Not a biter in the “OMG, that’s totally my outfit stop copying me” kind of sense. A biter in the “last summer’s Piranha 3D was adapted from your life” sense.
The biter is not my daughter. My daughter is the bite-e.
A recent daytime daycare call broke the biting news. Thankfully, the biter didn’t break the skin, the daycare assured us. If a toddler bite breaks the skin, you have to suck out the venom. Or else you become a were-toddler.
It was shocking news, another toddler nom nom nom-ing on my daughter. It broke my picturesque view of daycare. I had always pictured the toddlers existing in perfect harmony. My mental image of daycare was the show Teletubbies starring my daughter and eleven other toddlers.
That quaint view of daycare was shattered when my wife and me were provided with an “accident report” of the incident. Not that biting is ever accidental.
My daughter was playing peek-a-boo with another toddler, when the little Edward Cullen crawled over and sunk his fangs into my daughter. It was a drive-by biting, totally unprovoked. My poor daughter came home with toddler teeth marks on her thigh.
Seriously, there was no doubt it was a bite. There were visible upper and lower teeth. You could practically make out the molars.
My poor little baby. Toddler bites hurt. I know from personal experience.
My daughter bit me once. It was a random incident. She walked over and clamped down on my thigh.

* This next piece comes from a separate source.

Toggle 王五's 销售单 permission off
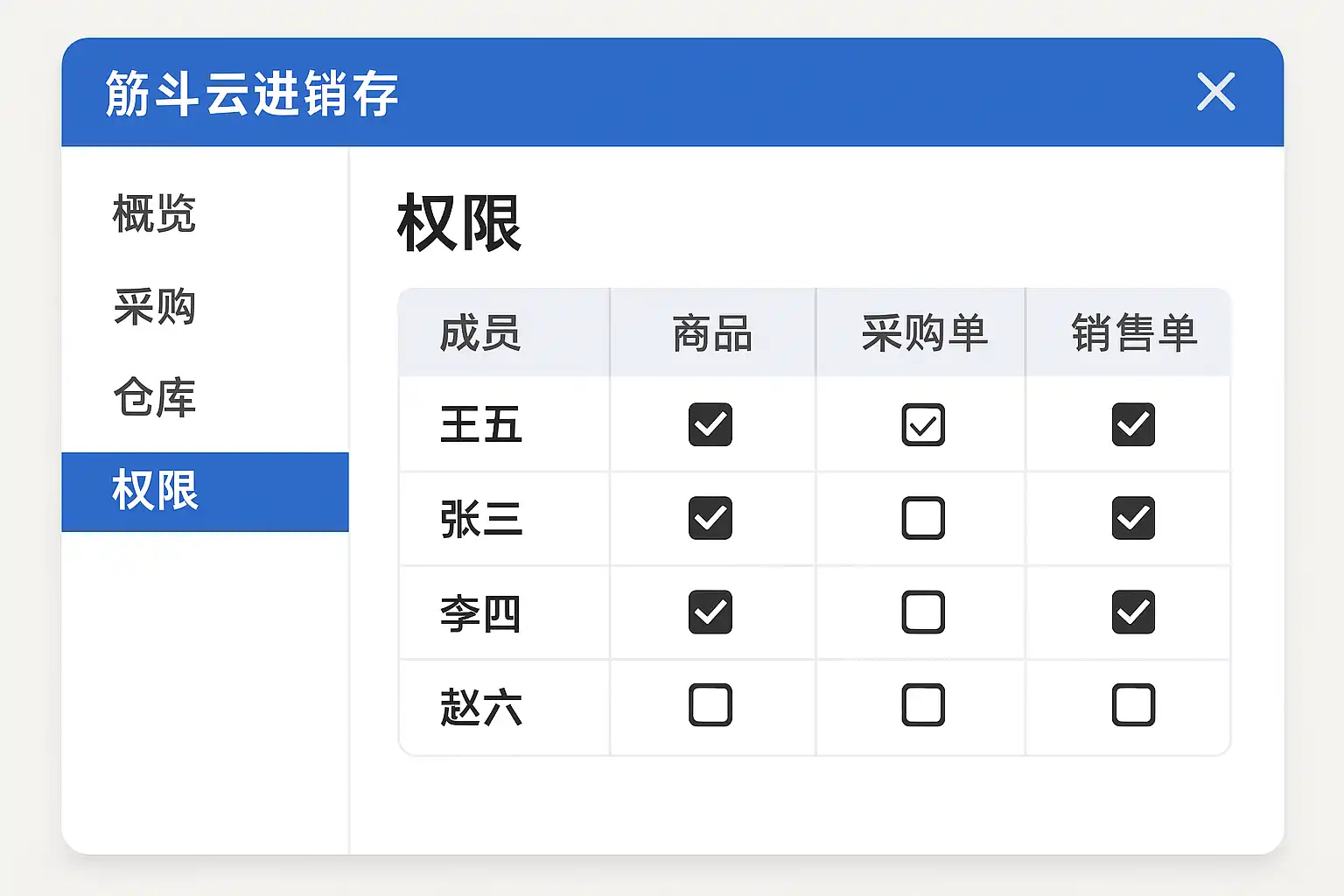(x=1133, y=424)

Wow, did it hurt. It was an intense searing pain. She didn’t break the skin but left a nasty bruise.
We don’t even know who the daycare biter is. The biter is anonymous. It could be Banksy. Daycare won’t reveal the biter’s identity. That’s the official policy. They’re probably afraid you’ll confront the biter’s parents or that you’ll go bite for bite with the little Lestat.
I don’t know if daycare tells the biter’s parents about their child’s propensity for leaving molar marks on his/her classmates? I certainly hope so. At least so they can start saving for the eventual orthodontist bills.
Here’s the thing about the anonymous biter. We know who it is.
When we arrived home with our wounded daughter, we asked her about her day.
“Did someone bite you?” we said.
She immediately responded with the biter’s name. Pardon me, alleged biter. Then she pointed to her wound.
Daycare must have never told her about the policy.